◆ Task item: Give the number of lines below that contain the word "scrollbar", and nothing else.

(Stored items)
============
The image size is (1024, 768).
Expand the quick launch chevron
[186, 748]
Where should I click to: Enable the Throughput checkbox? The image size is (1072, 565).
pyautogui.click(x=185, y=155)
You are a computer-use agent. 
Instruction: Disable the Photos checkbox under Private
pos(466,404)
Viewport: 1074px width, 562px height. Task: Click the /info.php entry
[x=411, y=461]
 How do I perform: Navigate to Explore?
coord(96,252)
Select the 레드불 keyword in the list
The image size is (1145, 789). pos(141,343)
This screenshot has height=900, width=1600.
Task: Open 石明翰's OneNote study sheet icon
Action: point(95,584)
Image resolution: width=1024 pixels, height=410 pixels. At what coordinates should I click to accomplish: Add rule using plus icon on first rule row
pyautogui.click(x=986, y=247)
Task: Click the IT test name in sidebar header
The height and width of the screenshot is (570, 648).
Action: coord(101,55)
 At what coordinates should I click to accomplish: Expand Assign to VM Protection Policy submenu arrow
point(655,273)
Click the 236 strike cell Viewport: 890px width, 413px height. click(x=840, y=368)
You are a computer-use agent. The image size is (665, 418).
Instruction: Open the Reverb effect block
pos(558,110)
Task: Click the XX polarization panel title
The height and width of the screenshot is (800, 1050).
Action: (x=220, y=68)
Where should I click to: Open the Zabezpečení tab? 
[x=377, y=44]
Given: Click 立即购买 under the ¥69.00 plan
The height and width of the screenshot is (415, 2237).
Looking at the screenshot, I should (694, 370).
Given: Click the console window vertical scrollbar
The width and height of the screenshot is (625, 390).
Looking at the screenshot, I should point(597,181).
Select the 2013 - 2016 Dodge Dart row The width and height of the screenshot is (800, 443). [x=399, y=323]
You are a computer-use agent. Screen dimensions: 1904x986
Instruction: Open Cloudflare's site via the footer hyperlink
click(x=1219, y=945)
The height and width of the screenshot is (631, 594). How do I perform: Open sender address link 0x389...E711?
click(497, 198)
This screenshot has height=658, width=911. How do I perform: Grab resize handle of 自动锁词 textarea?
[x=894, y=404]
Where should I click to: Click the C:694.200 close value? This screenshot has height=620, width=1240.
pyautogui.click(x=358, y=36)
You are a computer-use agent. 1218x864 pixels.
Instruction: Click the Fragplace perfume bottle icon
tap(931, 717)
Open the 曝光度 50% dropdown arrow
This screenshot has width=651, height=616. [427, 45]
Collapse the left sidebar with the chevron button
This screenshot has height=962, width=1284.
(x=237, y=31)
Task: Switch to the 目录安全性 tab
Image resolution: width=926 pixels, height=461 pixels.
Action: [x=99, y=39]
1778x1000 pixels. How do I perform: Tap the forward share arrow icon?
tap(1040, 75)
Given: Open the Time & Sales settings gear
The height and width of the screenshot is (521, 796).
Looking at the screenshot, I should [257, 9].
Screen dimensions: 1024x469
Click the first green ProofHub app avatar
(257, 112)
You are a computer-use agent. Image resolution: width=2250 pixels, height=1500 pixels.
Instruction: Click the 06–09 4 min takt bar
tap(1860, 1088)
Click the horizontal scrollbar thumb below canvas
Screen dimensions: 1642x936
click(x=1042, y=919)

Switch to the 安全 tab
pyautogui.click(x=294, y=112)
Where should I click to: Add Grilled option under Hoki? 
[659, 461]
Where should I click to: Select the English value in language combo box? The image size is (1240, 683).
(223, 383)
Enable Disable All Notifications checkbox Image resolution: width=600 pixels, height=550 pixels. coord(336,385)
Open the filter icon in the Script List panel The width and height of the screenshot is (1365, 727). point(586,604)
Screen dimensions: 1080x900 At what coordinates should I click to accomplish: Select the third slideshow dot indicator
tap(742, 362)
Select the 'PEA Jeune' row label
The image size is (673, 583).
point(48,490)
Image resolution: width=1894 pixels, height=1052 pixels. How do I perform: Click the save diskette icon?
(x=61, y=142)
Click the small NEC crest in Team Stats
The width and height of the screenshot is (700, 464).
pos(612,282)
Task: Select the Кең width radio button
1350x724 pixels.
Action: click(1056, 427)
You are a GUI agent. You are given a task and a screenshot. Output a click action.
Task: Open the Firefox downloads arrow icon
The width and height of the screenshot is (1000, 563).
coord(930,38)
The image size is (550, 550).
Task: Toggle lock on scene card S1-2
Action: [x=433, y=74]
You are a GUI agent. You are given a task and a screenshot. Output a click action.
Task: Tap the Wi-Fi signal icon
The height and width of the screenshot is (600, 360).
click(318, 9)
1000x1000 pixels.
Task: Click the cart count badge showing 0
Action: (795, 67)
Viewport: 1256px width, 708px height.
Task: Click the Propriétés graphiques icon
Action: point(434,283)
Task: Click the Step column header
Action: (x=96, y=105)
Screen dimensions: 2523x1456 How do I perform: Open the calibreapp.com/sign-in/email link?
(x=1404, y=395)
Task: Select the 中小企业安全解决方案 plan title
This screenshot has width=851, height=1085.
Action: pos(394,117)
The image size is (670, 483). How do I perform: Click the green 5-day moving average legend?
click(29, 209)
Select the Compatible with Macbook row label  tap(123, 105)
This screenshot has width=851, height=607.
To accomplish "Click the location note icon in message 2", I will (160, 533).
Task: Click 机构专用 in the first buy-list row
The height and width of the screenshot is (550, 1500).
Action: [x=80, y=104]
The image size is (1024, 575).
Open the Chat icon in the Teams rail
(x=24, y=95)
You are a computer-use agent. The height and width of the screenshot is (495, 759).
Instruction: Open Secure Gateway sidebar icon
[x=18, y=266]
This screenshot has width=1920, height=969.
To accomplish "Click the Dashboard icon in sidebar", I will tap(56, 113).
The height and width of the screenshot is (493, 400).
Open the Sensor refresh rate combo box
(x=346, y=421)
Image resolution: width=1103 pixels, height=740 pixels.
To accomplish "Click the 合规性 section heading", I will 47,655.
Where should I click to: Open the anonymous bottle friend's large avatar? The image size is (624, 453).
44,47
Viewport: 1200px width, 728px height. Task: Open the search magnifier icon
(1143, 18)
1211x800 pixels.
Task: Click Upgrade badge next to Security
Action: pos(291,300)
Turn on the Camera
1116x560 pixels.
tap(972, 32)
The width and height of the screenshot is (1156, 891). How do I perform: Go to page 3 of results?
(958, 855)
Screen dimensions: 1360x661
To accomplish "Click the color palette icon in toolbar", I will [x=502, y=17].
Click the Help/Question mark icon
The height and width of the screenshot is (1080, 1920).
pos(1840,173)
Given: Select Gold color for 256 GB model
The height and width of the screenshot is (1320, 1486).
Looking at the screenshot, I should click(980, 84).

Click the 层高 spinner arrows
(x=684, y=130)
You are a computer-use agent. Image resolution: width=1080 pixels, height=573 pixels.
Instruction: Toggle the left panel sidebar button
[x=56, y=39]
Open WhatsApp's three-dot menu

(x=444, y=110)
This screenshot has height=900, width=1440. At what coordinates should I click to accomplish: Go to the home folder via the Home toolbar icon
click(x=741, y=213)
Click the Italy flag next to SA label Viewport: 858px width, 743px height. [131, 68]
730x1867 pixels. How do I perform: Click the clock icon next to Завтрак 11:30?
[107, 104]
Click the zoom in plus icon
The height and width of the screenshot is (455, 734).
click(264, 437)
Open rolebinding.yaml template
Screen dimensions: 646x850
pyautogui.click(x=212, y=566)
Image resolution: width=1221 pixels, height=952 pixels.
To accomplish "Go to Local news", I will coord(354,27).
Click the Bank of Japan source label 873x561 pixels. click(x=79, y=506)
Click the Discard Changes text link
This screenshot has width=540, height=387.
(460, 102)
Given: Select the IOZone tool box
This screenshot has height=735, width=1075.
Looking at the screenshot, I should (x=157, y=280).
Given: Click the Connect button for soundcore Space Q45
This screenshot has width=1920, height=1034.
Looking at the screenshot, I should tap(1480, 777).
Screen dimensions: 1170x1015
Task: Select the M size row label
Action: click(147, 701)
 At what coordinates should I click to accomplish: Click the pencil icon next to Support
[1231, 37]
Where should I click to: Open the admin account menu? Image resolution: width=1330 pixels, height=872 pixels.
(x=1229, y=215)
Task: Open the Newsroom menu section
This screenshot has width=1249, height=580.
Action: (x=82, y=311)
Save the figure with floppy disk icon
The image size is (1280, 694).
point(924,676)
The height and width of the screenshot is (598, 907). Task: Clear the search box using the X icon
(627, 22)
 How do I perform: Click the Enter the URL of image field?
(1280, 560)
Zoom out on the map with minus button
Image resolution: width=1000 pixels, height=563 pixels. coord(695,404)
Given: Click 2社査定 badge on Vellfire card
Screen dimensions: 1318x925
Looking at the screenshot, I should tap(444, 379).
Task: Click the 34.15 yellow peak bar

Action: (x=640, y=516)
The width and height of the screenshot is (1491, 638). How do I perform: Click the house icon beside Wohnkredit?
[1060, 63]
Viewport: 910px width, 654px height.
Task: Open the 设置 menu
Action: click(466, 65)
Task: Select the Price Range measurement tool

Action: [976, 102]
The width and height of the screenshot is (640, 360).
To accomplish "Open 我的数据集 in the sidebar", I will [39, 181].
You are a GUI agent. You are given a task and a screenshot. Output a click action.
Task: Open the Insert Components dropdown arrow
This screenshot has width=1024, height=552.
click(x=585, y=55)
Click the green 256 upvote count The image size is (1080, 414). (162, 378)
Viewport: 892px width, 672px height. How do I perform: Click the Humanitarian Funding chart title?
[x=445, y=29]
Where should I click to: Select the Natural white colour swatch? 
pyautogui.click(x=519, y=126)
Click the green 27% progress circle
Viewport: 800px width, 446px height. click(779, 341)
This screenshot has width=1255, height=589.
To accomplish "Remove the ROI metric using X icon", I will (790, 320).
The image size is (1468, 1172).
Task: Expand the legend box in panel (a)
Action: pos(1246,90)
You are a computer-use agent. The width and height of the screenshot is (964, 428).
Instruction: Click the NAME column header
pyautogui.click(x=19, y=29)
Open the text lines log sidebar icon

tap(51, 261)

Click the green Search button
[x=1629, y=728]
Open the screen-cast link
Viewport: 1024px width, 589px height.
============
◆ Solution to this task: 2